A dozen speakers blasted the idea of Charlotte Douglas International Airport being transferred to a 13-member authority, calling the proposed move a “rush to judgment” during a public hearing Tuesday.
The meeting was conducted by Oliver Wyman, a consulting firm hired by the city of Charlotte to study how the airport should be governed. The comments will be incorporated into a report scheduled to be released May 1 – about the time the N.C. House is expected to consider whether to shift the airport away from the city’s control.
The city adamantly opposes the proposed legislation, and said it has managed the airport successfully since the 1930s.
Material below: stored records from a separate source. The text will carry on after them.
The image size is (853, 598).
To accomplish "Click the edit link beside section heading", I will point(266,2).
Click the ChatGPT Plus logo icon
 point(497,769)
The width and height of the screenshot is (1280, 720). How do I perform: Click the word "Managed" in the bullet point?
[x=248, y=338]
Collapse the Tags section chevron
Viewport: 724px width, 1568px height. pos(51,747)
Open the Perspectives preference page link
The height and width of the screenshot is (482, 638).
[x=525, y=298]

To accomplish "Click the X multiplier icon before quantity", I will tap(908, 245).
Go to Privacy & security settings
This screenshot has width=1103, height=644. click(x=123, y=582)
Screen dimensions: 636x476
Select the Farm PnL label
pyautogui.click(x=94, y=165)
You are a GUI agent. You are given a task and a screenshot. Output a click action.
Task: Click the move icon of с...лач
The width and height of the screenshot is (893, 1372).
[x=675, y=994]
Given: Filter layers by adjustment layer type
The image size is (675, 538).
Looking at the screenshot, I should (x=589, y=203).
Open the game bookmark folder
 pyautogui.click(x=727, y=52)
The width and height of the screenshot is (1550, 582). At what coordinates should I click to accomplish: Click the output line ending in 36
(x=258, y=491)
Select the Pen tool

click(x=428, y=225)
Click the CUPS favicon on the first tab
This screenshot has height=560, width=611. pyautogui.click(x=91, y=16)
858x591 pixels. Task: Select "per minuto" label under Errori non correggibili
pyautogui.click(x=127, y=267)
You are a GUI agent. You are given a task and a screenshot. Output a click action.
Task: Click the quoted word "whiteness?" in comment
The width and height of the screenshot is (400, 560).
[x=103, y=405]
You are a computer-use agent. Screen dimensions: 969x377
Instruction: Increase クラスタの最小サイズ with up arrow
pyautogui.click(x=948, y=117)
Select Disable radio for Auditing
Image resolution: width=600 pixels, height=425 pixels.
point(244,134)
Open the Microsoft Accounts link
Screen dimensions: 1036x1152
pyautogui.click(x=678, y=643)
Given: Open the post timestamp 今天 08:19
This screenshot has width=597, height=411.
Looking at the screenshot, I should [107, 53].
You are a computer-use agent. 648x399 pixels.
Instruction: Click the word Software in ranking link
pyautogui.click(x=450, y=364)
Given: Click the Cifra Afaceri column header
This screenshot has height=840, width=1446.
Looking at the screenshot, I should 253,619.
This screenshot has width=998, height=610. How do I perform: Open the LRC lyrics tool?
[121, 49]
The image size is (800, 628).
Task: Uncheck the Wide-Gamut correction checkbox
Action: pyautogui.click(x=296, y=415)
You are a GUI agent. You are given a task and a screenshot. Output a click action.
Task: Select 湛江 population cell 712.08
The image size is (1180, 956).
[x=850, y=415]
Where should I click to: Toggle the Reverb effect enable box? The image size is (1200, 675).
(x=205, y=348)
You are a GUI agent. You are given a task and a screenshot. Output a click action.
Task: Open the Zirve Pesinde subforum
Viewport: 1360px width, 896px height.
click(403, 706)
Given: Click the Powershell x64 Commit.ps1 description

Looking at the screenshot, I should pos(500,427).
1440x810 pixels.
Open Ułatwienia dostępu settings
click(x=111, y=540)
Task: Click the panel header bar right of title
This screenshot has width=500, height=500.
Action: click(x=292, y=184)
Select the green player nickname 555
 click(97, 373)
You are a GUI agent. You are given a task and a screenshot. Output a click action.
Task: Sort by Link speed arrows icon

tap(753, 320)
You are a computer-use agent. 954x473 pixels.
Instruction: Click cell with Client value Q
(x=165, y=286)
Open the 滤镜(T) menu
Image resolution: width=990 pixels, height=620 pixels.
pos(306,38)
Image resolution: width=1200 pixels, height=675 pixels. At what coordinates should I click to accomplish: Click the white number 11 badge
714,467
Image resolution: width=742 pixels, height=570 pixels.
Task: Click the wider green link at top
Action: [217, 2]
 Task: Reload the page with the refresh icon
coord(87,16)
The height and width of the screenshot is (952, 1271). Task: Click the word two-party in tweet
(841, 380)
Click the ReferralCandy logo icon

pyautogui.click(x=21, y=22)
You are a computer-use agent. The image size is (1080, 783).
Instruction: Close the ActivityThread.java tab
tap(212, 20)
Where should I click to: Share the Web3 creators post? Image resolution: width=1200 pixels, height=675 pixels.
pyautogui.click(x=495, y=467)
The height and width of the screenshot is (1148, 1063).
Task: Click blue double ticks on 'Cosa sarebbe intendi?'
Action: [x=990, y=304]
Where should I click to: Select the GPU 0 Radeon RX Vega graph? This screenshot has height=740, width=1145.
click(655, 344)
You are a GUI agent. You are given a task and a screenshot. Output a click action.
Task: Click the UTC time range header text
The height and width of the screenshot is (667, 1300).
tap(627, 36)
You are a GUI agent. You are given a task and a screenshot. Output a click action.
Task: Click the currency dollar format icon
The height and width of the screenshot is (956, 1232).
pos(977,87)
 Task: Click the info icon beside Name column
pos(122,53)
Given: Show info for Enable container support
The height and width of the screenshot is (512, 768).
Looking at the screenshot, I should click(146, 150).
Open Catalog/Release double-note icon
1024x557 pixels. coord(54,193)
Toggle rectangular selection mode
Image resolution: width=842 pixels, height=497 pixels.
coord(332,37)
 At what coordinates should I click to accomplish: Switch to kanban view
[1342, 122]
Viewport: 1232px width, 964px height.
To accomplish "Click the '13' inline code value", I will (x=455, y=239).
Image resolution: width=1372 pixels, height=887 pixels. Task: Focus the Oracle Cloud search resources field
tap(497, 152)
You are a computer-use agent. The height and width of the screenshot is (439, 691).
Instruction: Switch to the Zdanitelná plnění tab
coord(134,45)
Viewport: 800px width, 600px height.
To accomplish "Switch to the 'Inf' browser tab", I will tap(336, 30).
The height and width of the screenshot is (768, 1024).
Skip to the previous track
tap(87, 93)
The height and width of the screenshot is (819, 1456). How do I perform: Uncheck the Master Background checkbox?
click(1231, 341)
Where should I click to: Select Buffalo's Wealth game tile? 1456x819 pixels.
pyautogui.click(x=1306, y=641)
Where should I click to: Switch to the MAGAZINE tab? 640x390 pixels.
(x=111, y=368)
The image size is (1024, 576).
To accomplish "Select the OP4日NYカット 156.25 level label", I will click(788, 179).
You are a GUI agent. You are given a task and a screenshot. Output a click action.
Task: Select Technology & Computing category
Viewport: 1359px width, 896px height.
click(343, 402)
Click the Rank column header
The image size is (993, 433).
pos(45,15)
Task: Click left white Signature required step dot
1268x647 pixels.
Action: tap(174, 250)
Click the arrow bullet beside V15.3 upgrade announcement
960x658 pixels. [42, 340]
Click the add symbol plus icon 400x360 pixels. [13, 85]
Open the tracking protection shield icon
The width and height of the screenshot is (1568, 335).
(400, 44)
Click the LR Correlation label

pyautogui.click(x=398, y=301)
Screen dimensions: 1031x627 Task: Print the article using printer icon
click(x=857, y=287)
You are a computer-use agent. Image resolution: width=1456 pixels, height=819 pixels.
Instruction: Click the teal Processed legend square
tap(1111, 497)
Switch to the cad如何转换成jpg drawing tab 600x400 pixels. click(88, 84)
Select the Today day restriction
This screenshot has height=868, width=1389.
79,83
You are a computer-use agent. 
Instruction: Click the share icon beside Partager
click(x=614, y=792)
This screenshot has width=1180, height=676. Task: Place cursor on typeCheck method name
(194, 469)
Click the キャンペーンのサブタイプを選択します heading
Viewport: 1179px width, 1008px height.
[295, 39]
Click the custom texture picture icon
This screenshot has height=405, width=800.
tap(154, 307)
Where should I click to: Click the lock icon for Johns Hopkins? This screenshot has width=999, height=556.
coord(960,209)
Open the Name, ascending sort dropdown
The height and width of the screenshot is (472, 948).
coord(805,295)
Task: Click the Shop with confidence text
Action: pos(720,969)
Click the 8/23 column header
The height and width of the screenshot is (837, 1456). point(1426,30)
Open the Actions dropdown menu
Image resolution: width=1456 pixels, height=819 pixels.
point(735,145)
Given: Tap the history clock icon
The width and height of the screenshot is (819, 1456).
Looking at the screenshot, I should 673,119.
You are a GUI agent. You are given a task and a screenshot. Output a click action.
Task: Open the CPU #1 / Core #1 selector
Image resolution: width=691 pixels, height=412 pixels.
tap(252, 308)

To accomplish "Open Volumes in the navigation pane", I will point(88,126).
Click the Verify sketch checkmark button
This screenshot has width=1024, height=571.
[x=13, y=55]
“I’m asking for this whole thing to come to an end,” said Allen Shaw of Charlotte, who spoke at the meeting. “The city of Charlotte has done an excellent job in managing this facility.”
Former City Council member David Erdman said the possibility of an airport authority is “an outcome in search of a rationale.”
“Unless there is a reason to change, there is no reason to change,” he added. Erdman also said the possibility that the city of Charlotte would have only two members of the 13-member board would be an “outrageous usurpation.”
Speaker Justin Stewart said he “smelled a rat” with all the talk about an authority.
Jeremy Johnson said he is “totally against” the authority and has been trying to contact legislators to lobby them.
But it’s unclear whether the speakers – or the final report – will change anyone’s mind. Though a number of City Council members attended Tuesday’s meeting, there were no state legislators there.
In December, and in the past, aviation director Jerry Orr has spoken favorably about Charlotte Douglas being run by an authority. As the controversy has grown, Orr – a city employee – has taken a step back and declined to comment on the controversy.
Orr attended Tuesday’s meeting. He was praised by some speakers for running a successful airport.
When asked after the meeting whether he believed the speakers understood what makes an airport successful, Orr replied simply: “No.”
Two US Airways executives – Chuck Allen and Mike Minerva – also attended the meeting. The airport’s largest airline has been concerned about who will succeed Orr as aviation director, and it has worried whether the city will continue to try and keep costs low at Charlotte Douglas. US Airways was concerned about the city’s decision last year to transfer airport security to Charlotte-Mecklenburg police, which doubled annual security costs.
Allen declined to speak about the comments Tuesday because the airline is part of the city’s task force studying the issue.
The consultant’s work is being overseen by a committee that includes US Airways, the Charlotte Chamber, the City Council, the airport advisory committee, the Charlotte Regional Visitors Authority and the Charlotte Regional Partnership.